There were 20 trials in total, with five videos for each of four conditions in this experiment: (1) 1 exemplar, target present; (2) 1 exemplar, target absent; (3) 4 exemplars, target present; (4) 4 exemplars, target absent. Across the experiment, each target was counterbalanced so that it appeared equally often in each of these conditions. In the 1 exemplar condition, the single image was randomly selected from the possible four. Finally, across trials, identities were never used as both stimuli and distractors.

Results

We used JAMOVI (Jamovi.org, Version 1.2.27) for our data analyses, and all CIs reported for T-tests are for the effect size (Cohen’s d).

Figure 2 shows the proportion correct in each condition. There appears to be little overall effect of number of exemplars but there is a suggestion of an interaction consistent with a more conservative decision threshold in the 1 exemplar condition: the hit rate is lower, and the false alarm rate is higher, in the 1 exemplar condition relative to the 4 exemplar condition.

To explore this, we performed signal detection analyses on these data. Sensitivity (d′) and bias (c) were calculated as per Bobak et al. (2016b).
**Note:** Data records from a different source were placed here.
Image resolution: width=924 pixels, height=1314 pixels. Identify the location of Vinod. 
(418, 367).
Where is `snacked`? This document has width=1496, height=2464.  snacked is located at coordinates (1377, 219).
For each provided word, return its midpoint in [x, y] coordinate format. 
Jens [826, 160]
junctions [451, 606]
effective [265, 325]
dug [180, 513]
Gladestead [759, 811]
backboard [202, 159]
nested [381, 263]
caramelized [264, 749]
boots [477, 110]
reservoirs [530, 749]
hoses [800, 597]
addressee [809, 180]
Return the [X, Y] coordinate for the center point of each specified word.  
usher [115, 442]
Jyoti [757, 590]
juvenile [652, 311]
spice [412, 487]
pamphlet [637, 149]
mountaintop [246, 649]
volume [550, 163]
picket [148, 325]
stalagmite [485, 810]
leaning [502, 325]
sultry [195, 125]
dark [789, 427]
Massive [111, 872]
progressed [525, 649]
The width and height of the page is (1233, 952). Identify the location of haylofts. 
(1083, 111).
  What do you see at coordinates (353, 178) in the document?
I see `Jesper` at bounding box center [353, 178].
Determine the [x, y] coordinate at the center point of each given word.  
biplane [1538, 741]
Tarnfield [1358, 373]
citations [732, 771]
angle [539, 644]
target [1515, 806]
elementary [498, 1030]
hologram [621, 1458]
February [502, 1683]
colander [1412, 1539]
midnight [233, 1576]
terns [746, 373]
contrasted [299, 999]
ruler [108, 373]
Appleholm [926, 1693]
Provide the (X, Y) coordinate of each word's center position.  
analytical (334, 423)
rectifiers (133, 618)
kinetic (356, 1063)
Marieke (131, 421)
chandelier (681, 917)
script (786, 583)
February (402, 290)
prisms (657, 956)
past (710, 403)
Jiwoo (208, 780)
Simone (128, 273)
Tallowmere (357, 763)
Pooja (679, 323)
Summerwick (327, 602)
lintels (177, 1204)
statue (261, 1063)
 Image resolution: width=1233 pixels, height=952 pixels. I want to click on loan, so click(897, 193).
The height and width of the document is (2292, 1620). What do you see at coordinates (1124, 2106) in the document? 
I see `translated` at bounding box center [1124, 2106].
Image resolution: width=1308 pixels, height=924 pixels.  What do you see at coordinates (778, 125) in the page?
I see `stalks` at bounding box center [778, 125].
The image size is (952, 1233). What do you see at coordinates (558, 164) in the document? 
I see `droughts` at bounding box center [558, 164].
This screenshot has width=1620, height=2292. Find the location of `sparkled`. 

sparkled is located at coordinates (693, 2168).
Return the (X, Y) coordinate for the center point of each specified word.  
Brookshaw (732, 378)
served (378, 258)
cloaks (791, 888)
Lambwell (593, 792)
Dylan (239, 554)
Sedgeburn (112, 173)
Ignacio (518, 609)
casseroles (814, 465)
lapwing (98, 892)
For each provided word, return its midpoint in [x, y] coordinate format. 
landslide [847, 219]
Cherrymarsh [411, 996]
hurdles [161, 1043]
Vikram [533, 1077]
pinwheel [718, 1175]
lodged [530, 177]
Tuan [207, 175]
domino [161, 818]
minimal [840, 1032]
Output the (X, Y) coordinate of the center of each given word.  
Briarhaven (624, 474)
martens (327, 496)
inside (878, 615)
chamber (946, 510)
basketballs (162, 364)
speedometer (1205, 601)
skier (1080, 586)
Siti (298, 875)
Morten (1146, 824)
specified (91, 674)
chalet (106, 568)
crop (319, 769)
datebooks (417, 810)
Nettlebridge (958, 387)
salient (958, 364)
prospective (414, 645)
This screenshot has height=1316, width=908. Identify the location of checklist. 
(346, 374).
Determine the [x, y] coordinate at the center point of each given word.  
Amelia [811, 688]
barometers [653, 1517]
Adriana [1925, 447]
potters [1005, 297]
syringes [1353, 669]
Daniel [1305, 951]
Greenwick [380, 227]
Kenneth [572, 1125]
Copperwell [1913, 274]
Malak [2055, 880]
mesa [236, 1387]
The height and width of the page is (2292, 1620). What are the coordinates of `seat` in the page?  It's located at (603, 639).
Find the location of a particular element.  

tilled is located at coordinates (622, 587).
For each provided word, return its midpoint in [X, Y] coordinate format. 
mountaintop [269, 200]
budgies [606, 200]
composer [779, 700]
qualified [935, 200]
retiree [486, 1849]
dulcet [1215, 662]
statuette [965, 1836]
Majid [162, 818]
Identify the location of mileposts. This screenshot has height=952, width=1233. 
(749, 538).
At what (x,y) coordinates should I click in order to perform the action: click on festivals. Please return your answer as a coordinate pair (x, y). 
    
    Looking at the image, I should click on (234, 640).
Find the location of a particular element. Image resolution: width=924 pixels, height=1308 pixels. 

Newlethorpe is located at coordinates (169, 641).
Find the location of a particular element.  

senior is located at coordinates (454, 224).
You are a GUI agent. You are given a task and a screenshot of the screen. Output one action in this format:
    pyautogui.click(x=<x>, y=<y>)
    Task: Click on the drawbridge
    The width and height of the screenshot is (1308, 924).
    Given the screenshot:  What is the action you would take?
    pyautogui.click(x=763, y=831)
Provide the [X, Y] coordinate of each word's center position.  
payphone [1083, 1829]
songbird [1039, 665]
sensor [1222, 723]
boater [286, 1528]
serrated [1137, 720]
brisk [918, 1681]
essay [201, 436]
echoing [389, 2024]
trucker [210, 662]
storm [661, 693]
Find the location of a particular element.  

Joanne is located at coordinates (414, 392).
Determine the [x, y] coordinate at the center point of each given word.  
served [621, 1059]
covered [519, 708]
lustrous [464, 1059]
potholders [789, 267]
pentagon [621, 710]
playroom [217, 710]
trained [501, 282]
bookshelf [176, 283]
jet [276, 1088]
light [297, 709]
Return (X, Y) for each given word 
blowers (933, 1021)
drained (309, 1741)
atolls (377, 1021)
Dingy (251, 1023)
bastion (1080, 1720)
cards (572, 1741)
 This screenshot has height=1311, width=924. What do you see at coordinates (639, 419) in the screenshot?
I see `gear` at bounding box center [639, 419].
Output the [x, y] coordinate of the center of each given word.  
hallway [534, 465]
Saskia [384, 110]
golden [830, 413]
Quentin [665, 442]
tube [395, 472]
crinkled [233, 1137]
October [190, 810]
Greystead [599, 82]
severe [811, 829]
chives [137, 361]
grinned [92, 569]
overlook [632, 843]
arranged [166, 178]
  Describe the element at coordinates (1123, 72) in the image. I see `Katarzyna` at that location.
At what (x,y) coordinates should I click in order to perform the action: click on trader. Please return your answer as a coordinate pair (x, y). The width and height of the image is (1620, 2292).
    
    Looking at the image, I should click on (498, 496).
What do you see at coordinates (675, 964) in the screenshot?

A paired-samples t-test revealed no difference in d’ between the 1 exemplar (M = 1.09, SE = 0.15) and 4 exemplar (M = 1.18, SE = 0.16) conditions, t (39) = 0.49, p = 0.63, d = 0.07, 95% CI on d [− 0.38, 0.23]. However, participants were marginally more likely to be conservatively biased, that is to decide a target was not in a video, when they only saw 1 exemplar (M = 0.19, SE = 0.07) than when they saw 4 exemplars (M = 0.02, SE = 0.06), t(39) = 1.88, p = 0.07, d = 0.30, 95% CI on d [− 0.02, 0.61].

Discussion

These results suggest that there may be changes in participants’ bias depending on whether they are looking for a target individual in a video from a single image or a group of 4 images. Though not quite reaching statistical significance, participants appear to be more confident, or less conservative, when they have more exemplars to study.

In this experiment, the body of the individual being studied was also in view. Additionally, the video was shot from a great distance which could obscure facial features and lead to participants relying more heavily on body-feature cues to make their decisions. Indeed CCTV operators tend to rely on body-cues more heavily than facial-cues when making identity decisions from this distance (personal communication with Glasgow CCTV officers).

Experiment 2

In Experiment 2, we sought to replicate and extend our findings in Experiment 1. In order to test face-matching ability and accuracy within a realistic visual-search task we cropped exemplar images so that they only included the face, shoulders, and hair. Additionally, we captured video footage that emulated what could be filmed by a mobile phone or a police body-camera. That is, unlike CCTV which tends to be filmed from a greater distance and above an individual of interest, this footage was filmed closer and at eye-level. We also increased the number of trials per participant within each condition.